=== Extracted records ===
+ + +

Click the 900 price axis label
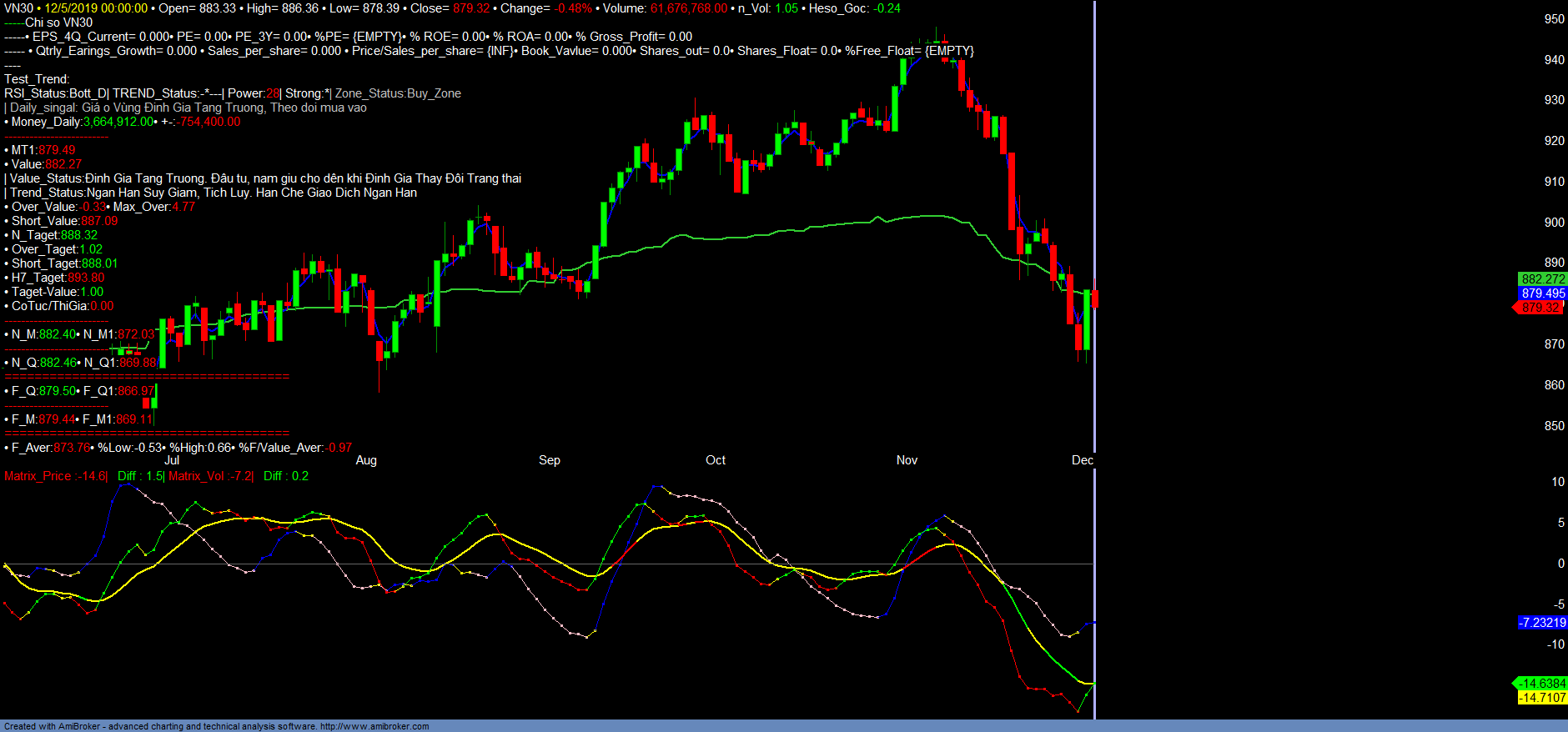The width and height of the screenshot is (1568, 732). [x=1554, y=223]
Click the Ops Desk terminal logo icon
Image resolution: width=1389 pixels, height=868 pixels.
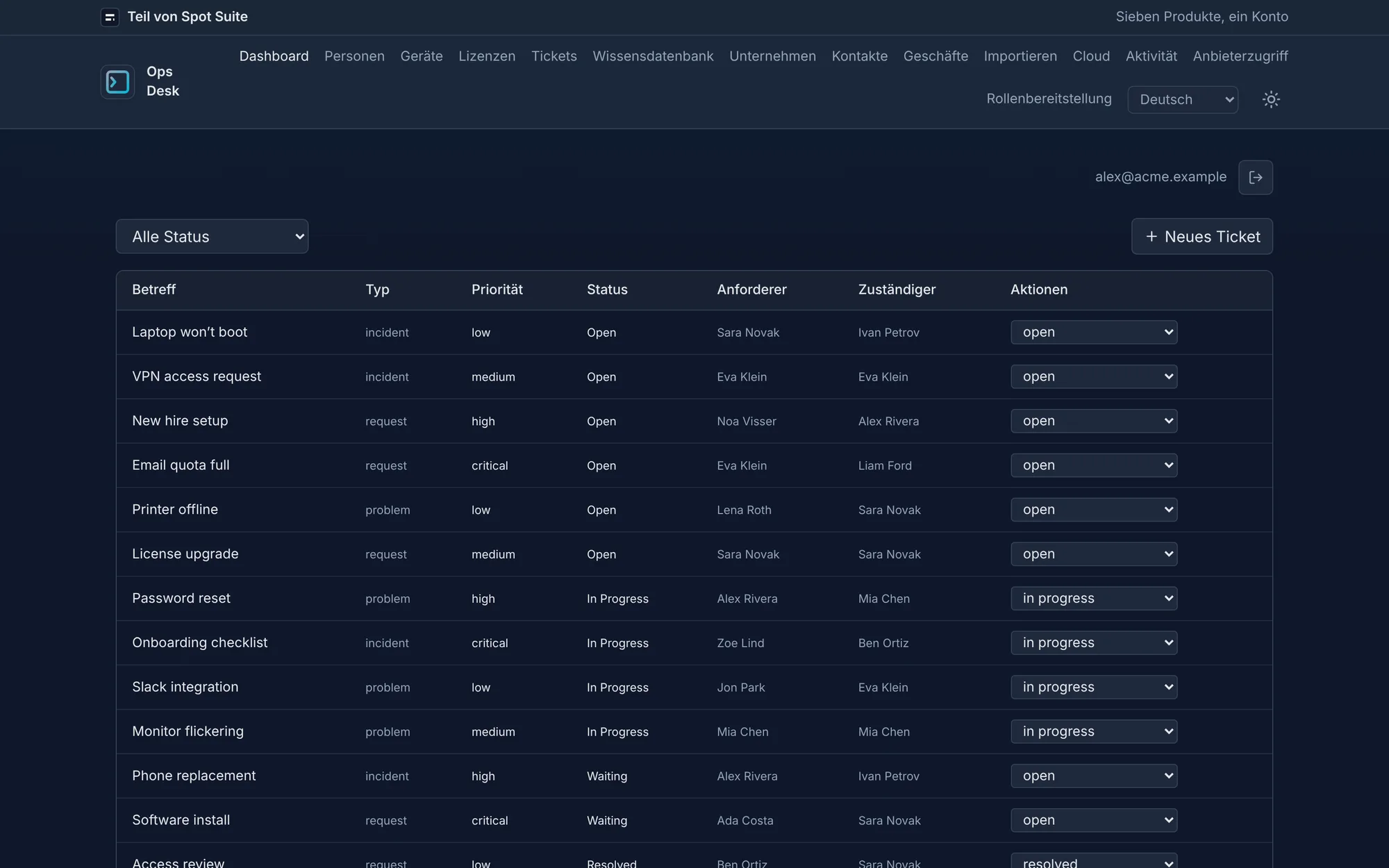point(117,82)
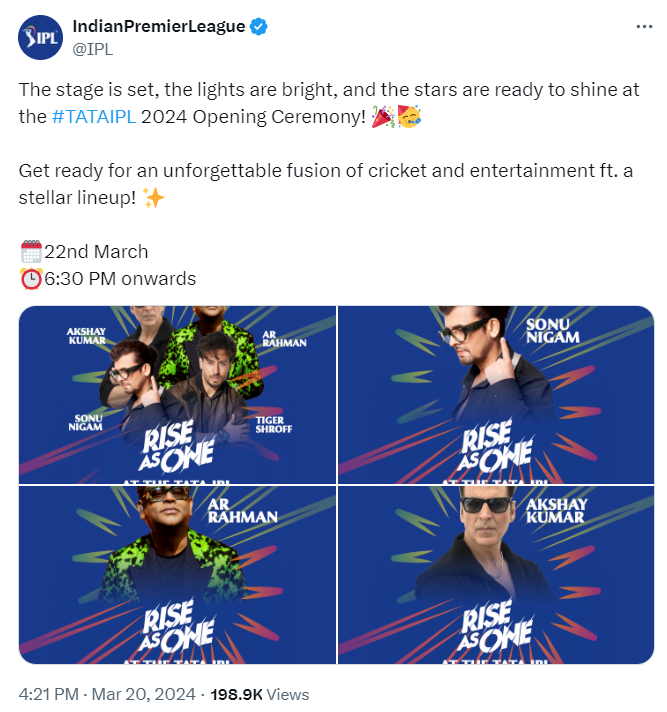667x712 pixels.
Task: View the AR Rahman poster image
Action: click(177, 575)
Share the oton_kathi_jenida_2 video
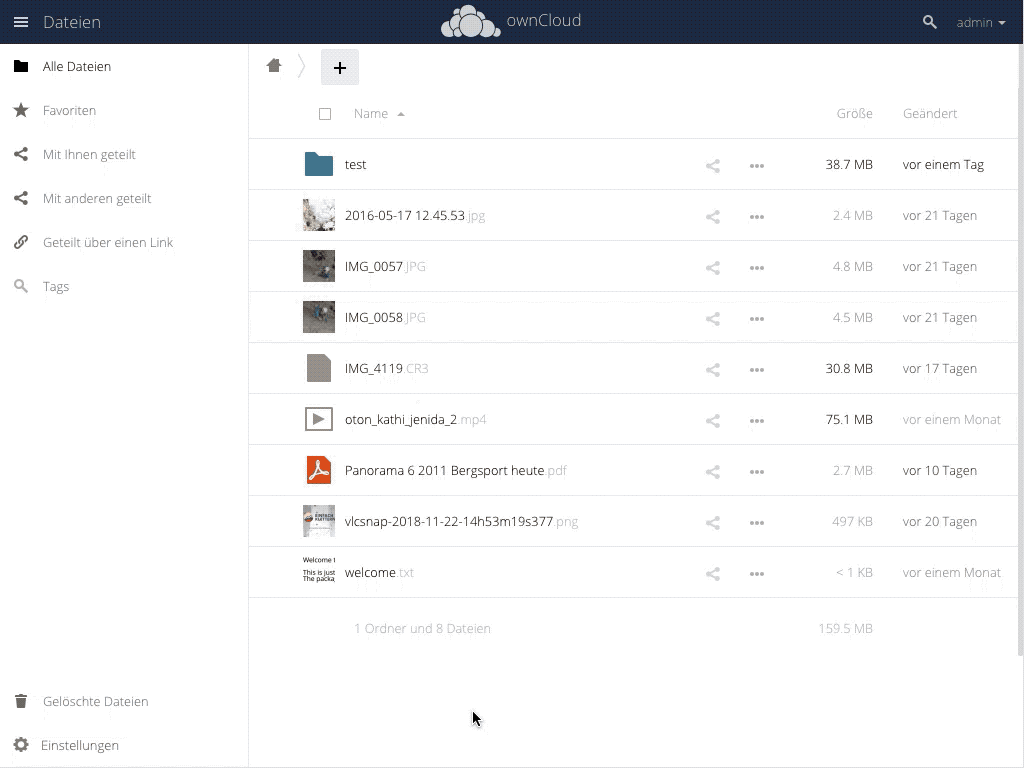Viewport: 1024px width, 768px height. pos(712,419)
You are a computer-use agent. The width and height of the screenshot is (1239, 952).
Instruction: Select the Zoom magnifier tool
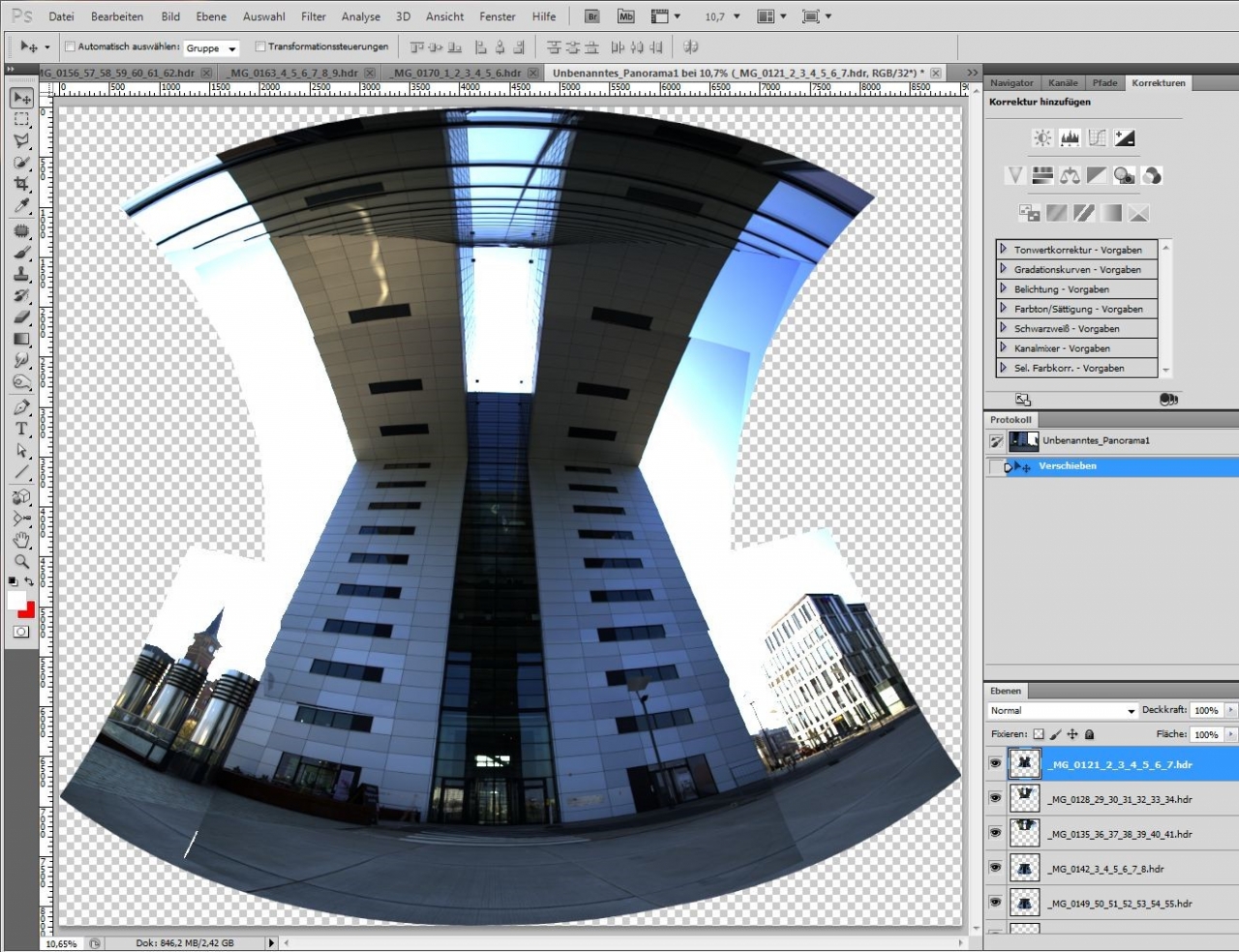pos(21,561)
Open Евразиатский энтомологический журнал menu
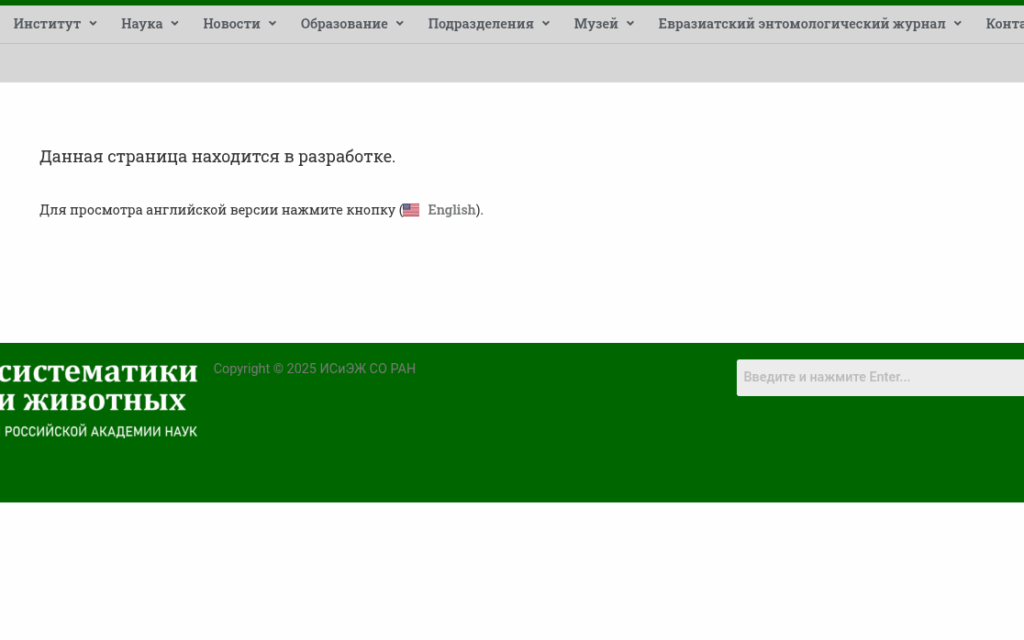 tap(801, 24)
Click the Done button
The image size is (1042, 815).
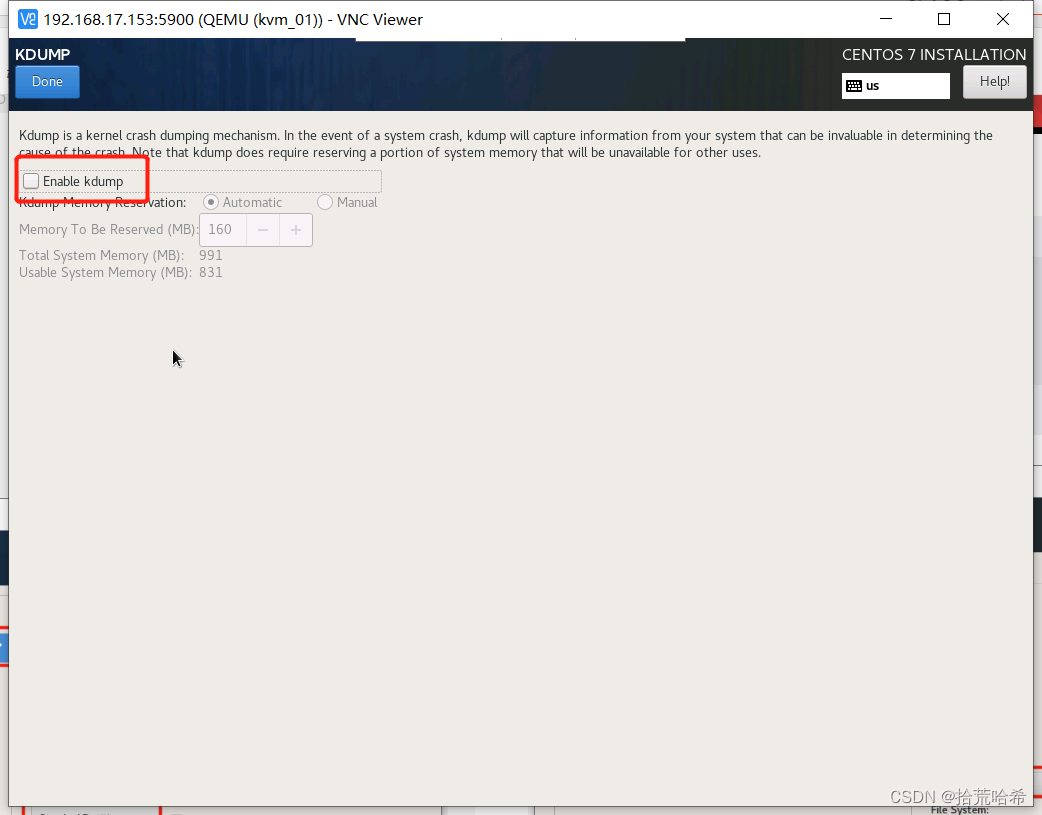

+ + +

=== Task description ===
The records are to be duplicated in full and exactly, with images left out.

=== Response below ===
Click the 900 price axis label
The width and height of the screenshot is (1568, 732). [x=1554, y=223]
Click the Ops Desk terminal logo icon
Image resolution: width=1389 pixels, height=868 pixels.
point(117,82)
667x712 pixels.
Task: View the AR Rahman poster image
Action: click(177, 575)
Share the oton_kathi_jenida_2 video
Viewport: 1024px width, 768px height. pos(712,419)
You are a computer-use agent. The width and height of the screenshot is (1239, 952).
Instruction: Select the Zoom magnifier tool
pos(21,561)
Open Евразиатский энтомологический журнал menu
 tap(801, 24)
Click the Done button
The image size is (1042, 815).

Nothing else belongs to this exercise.